In the spine surgery excerpt, during which movements were the VM stress values significantly greater in the bicortical screw purchase model?

■ **Document excerpt**:
# # # # # # #

Several previous studies have reported various risk factors associated with PJF, known risk factors include older age, osteoporosis, female sex, high UIV angle, preoperative kyphosis adjacent to the UIV, inadequate implant systems, the level of the UIV, preoperative hyperkyphotic thoracic alignment, sagittal imbalance, and acute correction of sagittal imbalance [12-19]. We reported previously that bicortical fixation at the UIV is a major risk factor for early UIV compression fracture by examining our clinical series of patients who underwent adult spinal deformity surgery. Therefore, this study was conducted to investigate the stress load on the UIV after a bicortical screw purchase by biomechanical analysis.

While the usefulness of FEA of the spine has been demonstrated in many studies [20-23], only a few studies have analyzed long spinal instrumented fusion related fracture by FEA. Imai et al. [24] compared the results of FEA and an actual vertebral strength affect to fracture site using human fresh cadavers, and demonstrated that bone strength and fracture sites can be predicted by FEA. To simulate the FEA, modeling for implants and spines was made using a computer program. The load on the anterior wall of the UIV was evaluated after applying flexion, extension, axial rotation, lateral bending forces to the 3D-modeling made using the originally known material properties [25-28].

In the flexion and extension movements, there was almost no difference in VM stress between the 2 models, only the figures were slightly higher in the bicortical purchase model. However, in the lateral bending and rotation movements, the VM stress values were significantly greater in the bicortical screw purchase model. As shown in Figs. 48, it can be confirmed by color change that more stress is carried around the inserted screw in the bicortical screw purchase model, in rotational stimulation and axial loading, the change in color is more pronounced. We suggest that asymmetric movements to each pedicle screw have a substantial effect on the anterior wall of the vertebral body, which can result in mechanical overloading of the vertebral body in the bicortical screw purchase model. There was no significant difference in flexion and extension movements compared to neutral position, because the stress was distributed on both pedicle screws. In the case, the mechanical stress was loaded symmetrically. However, asymmetric stress on each pedicle screws in lateral bending and rotational movement, resulting in greater stress on one side of pedicle screw and vertebral body. With those results, unicortical screw purchase on the UIV in long spinal instrumented fusion surgery gives relatively less stress to the anterior wall of the vertebral body than bicortical screw purchase.

# # # # # # #

■ **Supplied data**:
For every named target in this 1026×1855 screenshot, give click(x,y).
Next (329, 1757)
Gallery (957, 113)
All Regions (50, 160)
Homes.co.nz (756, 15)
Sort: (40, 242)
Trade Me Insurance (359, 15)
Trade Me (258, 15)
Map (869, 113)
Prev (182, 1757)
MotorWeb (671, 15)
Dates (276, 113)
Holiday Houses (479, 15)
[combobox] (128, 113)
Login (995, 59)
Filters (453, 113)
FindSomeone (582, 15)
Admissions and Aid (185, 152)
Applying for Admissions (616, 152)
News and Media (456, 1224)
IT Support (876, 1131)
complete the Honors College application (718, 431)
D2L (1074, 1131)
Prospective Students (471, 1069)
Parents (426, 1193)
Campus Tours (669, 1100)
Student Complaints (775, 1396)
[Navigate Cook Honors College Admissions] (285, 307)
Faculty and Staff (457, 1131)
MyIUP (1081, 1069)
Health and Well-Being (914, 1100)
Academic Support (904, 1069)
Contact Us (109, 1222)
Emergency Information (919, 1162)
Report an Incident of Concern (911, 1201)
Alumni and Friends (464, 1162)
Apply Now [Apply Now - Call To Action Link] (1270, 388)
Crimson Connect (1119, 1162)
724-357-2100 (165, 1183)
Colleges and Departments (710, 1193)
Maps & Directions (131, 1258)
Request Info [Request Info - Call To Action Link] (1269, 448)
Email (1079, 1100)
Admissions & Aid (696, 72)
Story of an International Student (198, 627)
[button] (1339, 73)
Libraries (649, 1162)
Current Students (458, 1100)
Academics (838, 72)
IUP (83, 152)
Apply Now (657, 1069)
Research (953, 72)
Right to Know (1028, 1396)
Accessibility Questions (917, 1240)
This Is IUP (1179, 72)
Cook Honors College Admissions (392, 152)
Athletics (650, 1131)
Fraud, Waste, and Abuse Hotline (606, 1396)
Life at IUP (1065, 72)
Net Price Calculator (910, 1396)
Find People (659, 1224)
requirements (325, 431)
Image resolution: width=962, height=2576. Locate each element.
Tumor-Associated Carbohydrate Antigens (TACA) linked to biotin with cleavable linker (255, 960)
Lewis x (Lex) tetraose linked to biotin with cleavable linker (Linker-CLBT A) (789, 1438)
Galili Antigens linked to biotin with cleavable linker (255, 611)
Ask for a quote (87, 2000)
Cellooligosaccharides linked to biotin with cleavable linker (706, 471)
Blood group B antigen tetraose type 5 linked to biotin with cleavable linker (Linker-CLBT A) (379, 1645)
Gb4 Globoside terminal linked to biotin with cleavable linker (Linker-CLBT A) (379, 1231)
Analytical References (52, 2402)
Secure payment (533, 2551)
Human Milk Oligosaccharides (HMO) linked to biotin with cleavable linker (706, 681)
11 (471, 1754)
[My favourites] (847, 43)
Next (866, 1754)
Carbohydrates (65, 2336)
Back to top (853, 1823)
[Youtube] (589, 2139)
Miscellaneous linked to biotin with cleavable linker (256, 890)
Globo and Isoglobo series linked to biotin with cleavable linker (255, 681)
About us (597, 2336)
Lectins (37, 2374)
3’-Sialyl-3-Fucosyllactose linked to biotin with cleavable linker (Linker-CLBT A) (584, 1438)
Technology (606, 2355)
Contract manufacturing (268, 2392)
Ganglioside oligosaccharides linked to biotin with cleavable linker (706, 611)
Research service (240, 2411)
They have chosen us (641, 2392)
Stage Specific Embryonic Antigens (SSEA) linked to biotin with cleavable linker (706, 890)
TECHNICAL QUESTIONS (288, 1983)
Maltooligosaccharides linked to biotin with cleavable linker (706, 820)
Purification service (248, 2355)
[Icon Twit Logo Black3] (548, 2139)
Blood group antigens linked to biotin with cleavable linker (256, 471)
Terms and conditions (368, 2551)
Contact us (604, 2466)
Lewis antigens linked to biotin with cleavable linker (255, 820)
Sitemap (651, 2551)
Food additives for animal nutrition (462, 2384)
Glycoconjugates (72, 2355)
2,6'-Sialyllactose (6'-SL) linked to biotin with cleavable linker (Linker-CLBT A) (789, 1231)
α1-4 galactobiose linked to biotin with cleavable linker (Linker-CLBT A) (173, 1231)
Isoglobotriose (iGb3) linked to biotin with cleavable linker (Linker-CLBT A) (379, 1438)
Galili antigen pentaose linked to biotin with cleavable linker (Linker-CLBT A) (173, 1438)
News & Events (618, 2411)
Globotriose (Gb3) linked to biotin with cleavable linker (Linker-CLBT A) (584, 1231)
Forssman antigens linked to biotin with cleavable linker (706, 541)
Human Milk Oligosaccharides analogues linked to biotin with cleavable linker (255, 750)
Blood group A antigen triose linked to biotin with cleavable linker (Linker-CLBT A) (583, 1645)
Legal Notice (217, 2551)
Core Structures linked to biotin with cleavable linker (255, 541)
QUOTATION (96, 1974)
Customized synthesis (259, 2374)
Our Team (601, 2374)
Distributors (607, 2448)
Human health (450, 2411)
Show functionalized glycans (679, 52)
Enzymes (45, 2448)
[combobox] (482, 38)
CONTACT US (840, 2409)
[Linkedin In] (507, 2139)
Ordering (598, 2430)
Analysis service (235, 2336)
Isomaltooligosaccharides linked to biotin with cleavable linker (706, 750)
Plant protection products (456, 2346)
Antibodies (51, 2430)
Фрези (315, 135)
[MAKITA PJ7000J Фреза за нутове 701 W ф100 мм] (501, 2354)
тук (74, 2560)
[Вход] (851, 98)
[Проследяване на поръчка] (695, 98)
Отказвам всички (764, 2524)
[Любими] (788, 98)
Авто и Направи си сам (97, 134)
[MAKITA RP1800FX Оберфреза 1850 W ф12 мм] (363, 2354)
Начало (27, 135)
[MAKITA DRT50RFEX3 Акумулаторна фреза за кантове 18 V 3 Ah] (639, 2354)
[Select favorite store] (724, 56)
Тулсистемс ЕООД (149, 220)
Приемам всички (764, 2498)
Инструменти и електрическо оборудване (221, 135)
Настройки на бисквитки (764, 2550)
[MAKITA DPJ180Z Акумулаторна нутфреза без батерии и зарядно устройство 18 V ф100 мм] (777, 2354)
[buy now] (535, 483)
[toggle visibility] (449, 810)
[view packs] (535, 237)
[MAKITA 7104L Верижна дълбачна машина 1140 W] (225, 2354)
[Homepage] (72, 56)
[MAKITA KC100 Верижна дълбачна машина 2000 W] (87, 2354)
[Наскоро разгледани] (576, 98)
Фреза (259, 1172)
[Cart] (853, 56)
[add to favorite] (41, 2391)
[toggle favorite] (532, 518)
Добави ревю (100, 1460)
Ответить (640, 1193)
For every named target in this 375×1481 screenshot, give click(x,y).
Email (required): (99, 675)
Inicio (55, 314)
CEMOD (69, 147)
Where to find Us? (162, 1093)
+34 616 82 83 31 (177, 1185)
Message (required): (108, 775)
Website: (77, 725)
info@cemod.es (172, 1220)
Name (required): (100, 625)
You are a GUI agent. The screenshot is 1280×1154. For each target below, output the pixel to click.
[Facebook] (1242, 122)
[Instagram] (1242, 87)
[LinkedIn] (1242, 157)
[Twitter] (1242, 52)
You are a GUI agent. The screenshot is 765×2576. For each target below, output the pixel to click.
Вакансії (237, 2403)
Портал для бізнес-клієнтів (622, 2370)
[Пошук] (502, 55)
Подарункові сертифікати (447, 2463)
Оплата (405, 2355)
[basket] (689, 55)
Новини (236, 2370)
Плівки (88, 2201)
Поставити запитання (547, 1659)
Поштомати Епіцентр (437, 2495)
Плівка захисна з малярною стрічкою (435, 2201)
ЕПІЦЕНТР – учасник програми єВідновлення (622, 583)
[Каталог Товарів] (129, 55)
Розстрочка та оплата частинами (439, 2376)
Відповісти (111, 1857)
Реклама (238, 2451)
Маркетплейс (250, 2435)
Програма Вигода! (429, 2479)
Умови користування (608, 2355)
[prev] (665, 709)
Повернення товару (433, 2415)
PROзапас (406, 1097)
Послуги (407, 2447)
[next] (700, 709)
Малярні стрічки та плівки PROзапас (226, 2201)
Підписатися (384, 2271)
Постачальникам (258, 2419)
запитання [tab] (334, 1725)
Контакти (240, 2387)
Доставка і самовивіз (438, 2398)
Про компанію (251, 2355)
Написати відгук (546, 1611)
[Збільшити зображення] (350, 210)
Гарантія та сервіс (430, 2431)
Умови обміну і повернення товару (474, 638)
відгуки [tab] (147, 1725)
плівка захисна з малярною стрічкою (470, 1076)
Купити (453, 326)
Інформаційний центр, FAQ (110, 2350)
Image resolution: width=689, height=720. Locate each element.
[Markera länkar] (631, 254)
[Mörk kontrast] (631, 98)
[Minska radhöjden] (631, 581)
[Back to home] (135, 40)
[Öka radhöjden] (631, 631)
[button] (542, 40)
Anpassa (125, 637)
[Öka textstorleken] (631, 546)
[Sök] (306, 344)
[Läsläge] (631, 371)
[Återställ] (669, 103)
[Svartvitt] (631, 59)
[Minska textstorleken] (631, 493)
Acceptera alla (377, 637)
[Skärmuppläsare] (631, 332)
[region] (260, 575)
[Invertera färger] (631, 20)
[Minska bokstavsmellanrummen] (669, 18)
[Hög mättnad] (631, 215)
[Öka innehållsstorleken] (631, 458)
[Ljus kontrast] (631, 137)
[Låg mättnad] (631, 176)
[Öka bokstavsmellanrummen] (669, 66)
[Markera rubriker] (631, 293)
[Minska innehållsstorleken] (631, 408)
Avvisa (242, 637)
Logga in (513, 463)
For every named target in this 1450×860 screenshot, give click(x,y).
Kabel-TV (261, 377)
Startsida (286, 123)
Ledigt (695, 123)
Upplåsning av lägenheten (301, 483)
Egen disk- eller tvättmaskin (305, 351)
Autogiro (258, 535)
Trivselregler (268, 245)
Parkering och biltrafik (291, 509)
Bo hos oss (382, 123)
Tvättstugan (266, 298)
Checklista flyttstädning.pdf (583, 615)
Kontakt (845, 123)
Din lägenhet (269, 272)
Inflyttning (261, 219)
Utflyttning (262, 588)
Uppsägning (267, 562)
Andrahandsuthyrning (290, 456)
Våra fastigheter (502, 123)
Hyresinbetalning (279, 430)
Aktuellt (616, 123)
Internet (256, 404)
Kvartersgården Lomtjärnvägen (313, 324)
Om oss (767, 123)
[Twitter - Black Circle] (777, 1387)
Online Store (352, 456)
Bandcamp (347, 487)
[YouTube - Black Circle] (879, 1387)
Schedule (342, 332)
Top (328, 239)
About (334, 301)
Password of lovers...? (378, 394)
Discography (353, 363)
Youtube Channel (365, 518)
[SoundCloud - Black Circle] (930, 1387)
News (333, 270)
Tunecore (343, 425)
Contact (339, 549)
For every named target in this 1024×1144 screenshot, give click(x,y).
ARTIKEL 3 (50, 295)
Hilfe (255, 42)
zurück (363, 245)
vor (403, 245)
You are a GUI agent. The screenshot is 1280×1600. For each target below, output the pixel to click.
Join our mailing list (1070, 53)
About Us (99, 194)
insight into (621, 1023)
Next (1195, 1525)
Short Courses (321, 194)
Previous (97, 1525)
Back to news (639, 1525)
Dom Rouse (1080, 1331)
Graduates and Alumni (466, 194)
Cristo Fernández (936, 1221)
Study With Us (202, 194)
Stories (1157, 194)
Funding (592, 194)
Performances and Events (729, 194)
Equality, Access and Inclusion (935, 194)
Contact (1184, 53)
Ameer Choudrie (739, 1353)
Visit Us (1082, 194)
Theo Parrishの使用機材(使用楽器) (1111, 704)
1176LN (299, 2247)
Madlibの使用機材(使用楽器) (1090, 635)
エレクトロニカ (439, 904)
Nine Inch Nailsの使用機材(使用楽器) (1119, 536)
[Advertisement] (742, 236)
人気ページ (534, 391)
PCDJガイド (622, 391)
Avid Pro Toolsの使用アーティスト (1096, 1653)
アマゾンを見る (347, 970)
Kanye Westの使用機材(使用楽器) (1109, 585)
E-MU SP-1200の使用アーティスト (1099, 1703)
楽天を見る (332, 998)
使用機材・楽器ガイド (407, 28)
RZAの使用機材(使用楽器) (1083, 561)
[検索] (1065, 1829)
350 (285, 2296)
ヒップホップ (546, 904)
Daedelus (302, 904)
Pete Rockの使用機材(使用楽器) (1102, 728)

# # # # # # #

■ **Written answer**:
Lateral bending and rotation.